Senegal is becoming a strategic hub for training the next generation of West African energy leaders. Alliance Energy Managing Director, Dr. Ndjuga Dieng, spoke to Africa Energy Series – Senegal, about how Alliance Energy launched the National Institute for Petroleum and Gas (INPG), which trains young Senegalese in becoming the future leaders of the oil and gas industry, increasingly positioning the institute as an educational and training facility for the region.
What is Senegal’s potential to become a regional energy hub? How do you foresee sector growth in hydrocarbons, power, and renewable energy?

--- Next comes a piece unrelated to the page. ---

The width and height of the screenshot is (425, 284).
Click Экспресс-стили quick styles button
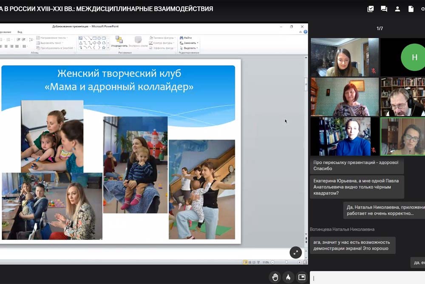click(138, 43)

Senegal’s potential to become a regional energy hub lies in its resources. The country has oil, gas, solar and wind in abundance and is increasingly exploiting them for the benefit of its people, its economy and the region. In 2017, we set up West Africa’s largest solar farm. In 2018, we took an investment decision on a 2.5 million tons per annum floating liquefied natural gas facility. We erected the first wind turbine in West Africa’s largest wind farm in 2019. These projects are positioning Senegal as a pioneer in energy developments within the subregion. By 2030, our entire energy mix will be profoundly transformed and over 70 percent of our electricity will come from domestic and clean energy sources like gas, solar and wind. That is a deep transformation from the current situation, as we still heavily rely on imports of diesel and coal.

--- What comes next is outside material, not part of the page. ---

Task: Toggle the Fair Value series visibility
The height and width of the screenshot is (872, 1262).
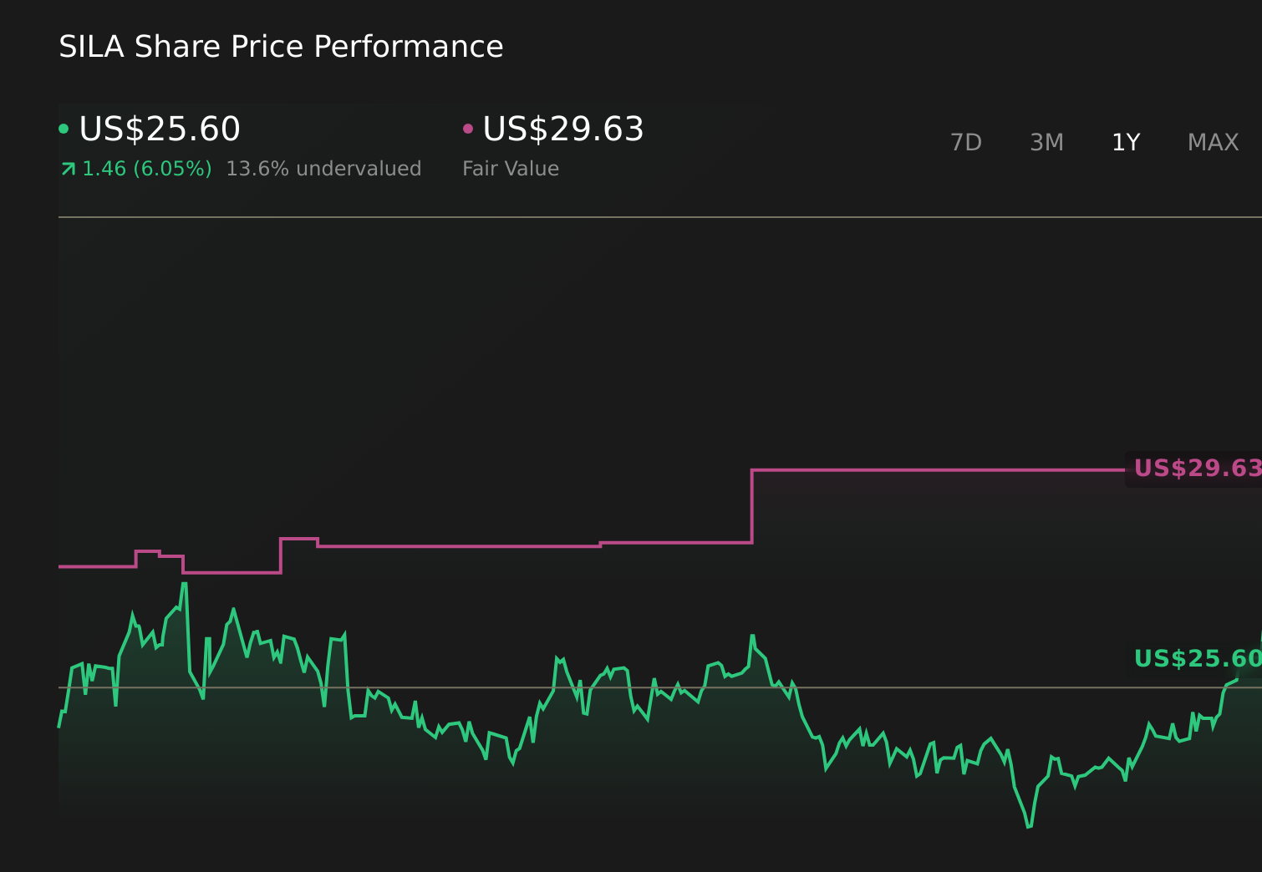Action: [x=563, y=129]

What factors make Senegal a safe and attractive investment destination for international operators?
Senegal is widely-recognized for its political and economic stability and often described as an “exception” in West Africa. Politically, we are a stable, democratic country with a demonstrated history of stability since our first President Léopold Sédar Senghor came to power in 1960. Our elections are peaceful and our transitions are smooth. In a region plagued by military coups, civil wars and ethnic conflicts, we stand out as a safe haven. Economically speaking, we have had tremendous and steady economic growth for years now, backed up by government reforms and bold leadership. Our economy is expected to grow by another 6.9 percent this year according to the International Monetary Fund, which places us in the top ten fastest-growing economies in the world. More importantly, we are not reliant on a single commodity as a source of revenue.

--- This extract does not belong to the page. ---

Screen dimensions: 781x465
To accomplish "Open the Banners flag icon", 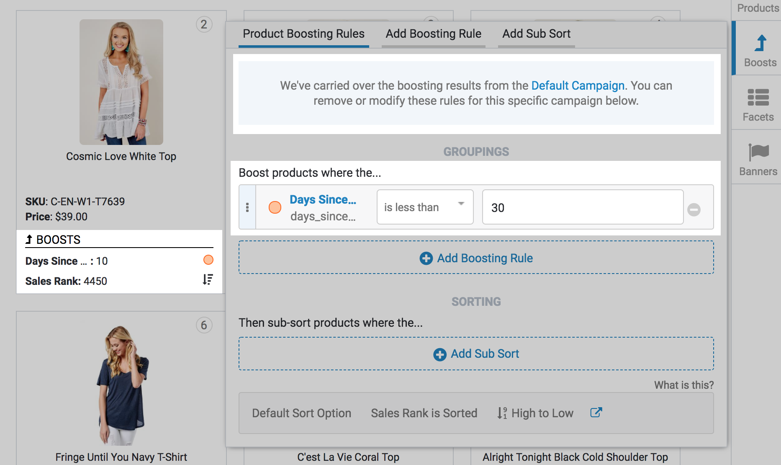I will pyautogui.click(x=758, y=152).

How has the country’s leadership under H.E President Macky Sall supported economic growth across sectors, and in particular, the energy sector?
Our country’s leadership has carried out reforms to support economic growth and incentivize foreign investment. The Emerging Senegal Plan, for instance, constitutes a new economic development model and a reference for our medium to long-term development goals. Under this plan, our target is to become an emerging nation by 2035 by transforming our economy, creating jobs, improving living conditions and strengthening our governance framework. This has given clarity to investors and stakeholders, and resulted in increased investment into infrastructure. In oil and gas specifically, we have also changed and modernized our regulatory framework with a new code that makes it even more attractive to invest in the sector, as well as a new law promoting local content development. This new Petroleum Code was adopted on January 24, 2019 by the National Assembly and effectively replaces Law No. 98-05. It adapts our regulations to Senegal’s new energy scenario, especially when it comes to developing our gas value chain. Overall, the code brings more transparency to the sector and clarifies several procedures when it comes to the exploration and production of our country’s resources.
What key aspects of the business must be considered when planning to start operations in Senegal?
Investors coming to Senegal must carefully select their local partner, and keep in mind regional opportunities. Local partners are key in any operations or investments made in Senegal. For many industries, especially in oil and gas, contracting or procuring from local companies is becoming an obligation by law. Beyond that, a proper local partner will facilitate entry into the market, be it by facilitating communication with local authorities, fast-tracking the granting of necessary permits and approval and helping to navigate the local business culture. The other aspect to consider is the regional opportunities, as Senegal is a gateway to the whole MSGBC Basin countries, which include Mauritania, The Gambia, Guinea Bissau and Guinea Conakry, along with countries within the subregion, such as Sierra Leone and Liberia. By considering the establishment of a base from Senegal, an investor is potentially looking at operating and serving in an entire subregion where economic growth forecasts are the highest in the world.